[[ EXERCISE INPUTS, beginning ]]

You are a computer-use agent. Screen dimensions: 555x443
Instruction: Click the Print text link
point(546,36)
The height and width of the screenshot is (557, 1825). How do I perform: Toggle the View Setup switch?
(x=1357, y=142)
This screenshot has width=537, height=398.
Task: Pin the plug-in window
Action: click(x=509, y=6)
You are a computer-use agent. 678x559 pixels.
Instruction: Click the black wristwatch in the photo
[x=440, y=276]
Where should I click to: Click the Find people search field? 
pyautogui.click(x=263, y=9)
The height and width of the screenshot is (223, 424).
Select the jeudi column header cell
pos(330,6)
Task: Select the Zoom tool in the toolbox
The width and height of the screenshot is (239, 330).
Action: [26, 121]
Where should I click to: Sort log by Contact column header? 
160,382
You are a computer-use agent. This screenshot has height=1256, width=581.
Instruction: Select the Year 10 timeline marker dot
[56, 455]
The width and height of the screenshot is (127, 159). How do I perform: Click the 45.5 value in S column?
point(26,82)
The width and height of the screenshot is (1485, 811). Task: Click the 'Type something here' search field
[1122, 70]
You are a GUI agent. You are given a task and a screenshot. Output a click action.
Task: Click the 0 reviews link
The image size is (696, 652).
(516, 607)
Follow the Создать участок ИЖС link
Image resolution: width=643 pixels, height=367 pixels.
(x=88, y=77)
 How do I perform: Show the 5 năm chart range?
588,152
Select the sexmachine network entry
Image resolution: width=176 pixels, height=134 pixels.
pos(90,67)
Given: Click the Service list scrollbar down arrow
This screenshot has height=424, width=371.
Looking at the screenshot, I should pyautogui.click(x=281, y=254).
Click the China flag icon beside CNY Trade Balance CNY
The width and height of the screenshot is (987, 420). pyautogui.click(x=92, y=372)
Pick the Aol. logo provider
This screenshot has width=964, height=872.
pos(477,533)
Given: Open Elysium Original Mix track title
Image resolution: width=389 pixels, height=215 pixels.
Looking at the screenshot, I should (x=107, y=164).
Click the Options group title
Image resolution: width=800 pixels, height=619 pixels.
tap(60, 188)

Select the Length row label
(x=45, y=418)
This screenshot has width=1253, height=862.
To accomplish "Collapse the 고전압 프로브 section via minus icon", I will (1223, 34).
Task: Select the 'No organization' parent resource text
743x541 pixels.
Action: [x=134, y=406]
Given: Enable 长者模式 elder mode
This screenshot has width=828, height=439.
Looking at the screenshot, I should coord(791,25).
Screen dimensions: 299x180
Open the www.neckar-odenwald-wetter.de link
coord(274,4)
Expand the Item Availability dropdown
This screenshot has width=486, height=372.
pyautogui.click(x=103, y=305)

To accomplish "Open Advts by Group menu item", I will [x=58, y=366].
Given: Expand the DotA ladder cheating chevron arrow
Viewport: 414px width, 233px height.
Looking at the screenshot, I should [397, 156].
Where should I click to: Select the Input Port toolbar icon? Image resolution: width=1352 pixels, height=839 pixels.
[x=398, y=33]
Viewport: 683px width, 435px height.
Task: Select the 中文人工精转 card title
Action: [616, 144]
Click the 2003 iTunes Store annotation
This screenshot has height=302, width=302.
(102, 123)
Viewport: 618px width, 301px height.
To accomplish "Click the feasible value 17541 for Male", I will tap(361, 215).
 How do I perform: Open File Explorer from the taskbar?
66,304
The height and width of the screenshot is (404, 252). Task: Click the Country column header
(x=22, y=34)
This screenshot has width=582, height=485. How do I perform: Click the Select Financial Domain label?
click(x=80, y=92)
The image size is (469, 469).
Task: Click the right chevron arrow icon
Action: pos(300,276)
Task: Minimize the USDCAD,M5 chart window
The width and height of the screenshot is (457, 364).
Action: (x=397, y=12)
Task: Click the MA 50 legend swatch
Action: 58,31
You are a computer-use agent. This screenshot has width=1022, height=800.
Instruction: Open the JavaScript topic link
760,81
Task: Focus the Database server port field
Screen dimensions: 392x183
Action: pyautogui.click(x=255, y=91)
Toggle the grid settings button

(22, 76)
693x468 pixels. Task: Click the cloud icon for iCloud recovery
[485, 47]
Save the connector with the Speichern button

[[ EXERCISE INPUTS, end ]]

▶ [TASK DIRECTIONS]
Copy out the entire material exactly.

▶ [EXPECTED ANSWER]
You are a computer-use agent. Screen dimensions: 555x443
Instruction: Click the Print text link
point(546,36)
The height and width of the screenshot is (557, 1825). How do I perform: Toggle the View Setup switch?
(x=1357, y=142)
This screenshot has width=537, height=398.
Task: Pin the plug-in window
Action: click(x=509, y=6)
You are a computer-use agent. 678x559 pixels.
Instruction: Click the black wristwatch in the photo
[x=440, y=276]
Where should I click to: Click the Find people search field? 
pyautogui.click(x=263, y=9)
The height and width of the screenshot is (223, 424).
Select the jeudi column header cell
pos(330,6)
Task: Select the Zoom tool in the toolbox
The width and height of the screenshot is (239, 330).
Action: [26, 121]
Where should I click to: Sort log by Contact column header? 
160,382
You are a computer-use agent. This screenshot has height=1256, width=581.
Instruction: Select the Year 10 timeline marker dot
[56, 455]
The width and height of the screenshot is (127, 159). How do I perform: Click the 45.5 value in S column?
point(26,82)
The width and height of the screenshot is (1485, 811). Task: Click the 'Type something here' search field
[1122, 70]
You are a GUI agent. You are given a task and a screenshot. Output a click action.
Task: Click the 0 reviews link
The image size is (696, 652).
(516, 607)
Follow the Создать участок ИЖС link
Image resolution: width=643 pixels, height=367 pixels.
(x=88, y=77)
 How do I perform: Show the 5 năm chart range?
588,152
Select the sexmachine network entry
Image resolution: width=176 pixels, height=134 pixels.
pos(90,67)
Given: Click the Service list scrollbar down arrow
This screenshot has height=424, width=371.
Looking at the screenshot, I should pyautogui.click(x=281, y=254).
Click the China flag icon beside CNY Trade Balance CNY
The width and height of the screenshot is (987, 420). pyautogui.click(x=92, y=372)
Pick the Aol. logo provider
This screenshot has width=964, height=872.
pos(477,533)
Given: Open Elysium Original Mix track title
Image resolution: width=389 pixels, height=215 pixels.
Looking at the screenshot, I should (x=107, y=164).
Click the Options group title
Image resolution: width=800 pixels, height=619 pixels.
tap(60, 188)

Select the Length row label
(x=45, y=418)
This screenshot has width=1253, height=862.
To accomplish "Collapse the 고전압 프로브 section via minus icon", I will (1223, 34).
Task: Select the 'No organization' parent resource text
743x541 pixels.
Action: [x=134, y=406]
Given: Enable 长者模式 elder mode
This screenshot has width=828, height=439.
Looking at the screenshot, I should coord(791,25).
Screen dimensions: 299x180
Open the www.neckar-odenwald-wetter.de link
coord(274,4)
Expand the Item Availability dropdown
This screenshot has width=486, height=372.
pyautogui.click(x=103, y=305)

To accomplish "Open Advts by Group menu item", I will [x=58, y=366].
Given: Expand the DotA ladder cheating chevron arrow
Viewport: 414px width, 233px height.
Looking at the screenshot, I should [397, 156].
Where should I click to: Select the Input Port toolbar icon? Image resolution: width=1352 pixels, height=839 pixels.
[x=398, y=33]
Viewport: 683px width, 435px height.
Task: Select the 中文人工精转 card title
Action: [616, 144]
Click the 2003 iTunes Store annotation
This screenshot has height=302, width=302.
(102, 123)
Viewport: 618px width, 301px height.
To accomplish "Click the feasible value 17541 for Male", I will tap(361, 215).
 How do I perform: Open File Explorer from the taskbar?
66,304
The height and width of the screenshot is (404, 252). Task: Click the Country column header
(x=22, y=34)
This screenshot has width=582, height=485. How do I perform: Click the Select Financial Domain label?
click(x=80, y=92)
The image size is (469, 469).
Task: Click the right chevron arrow icon
Action: pos(300,276)
Task: Minimize the USDCAD,M5 chart window
The width and height of the screenshot is (457, 364).
Action: (x=397, y=12)
Task: Click the MA 50 legend swatch
Action: 58,31
You are a computer-use agent. This screenshot has width=1022, height=800.
Instruction: Open the JavaScript topic link
760,81
Task: Focus the Database server port field
Screen dimensions: 392x183
Action: pyautogui.click(x=255, y=91)
Toggle the grid settings button

(22, 76)
693x468 pixels. Task: Click the cloud icon for iCloud recovery
[485, 47]
Save the connector with the Speichern button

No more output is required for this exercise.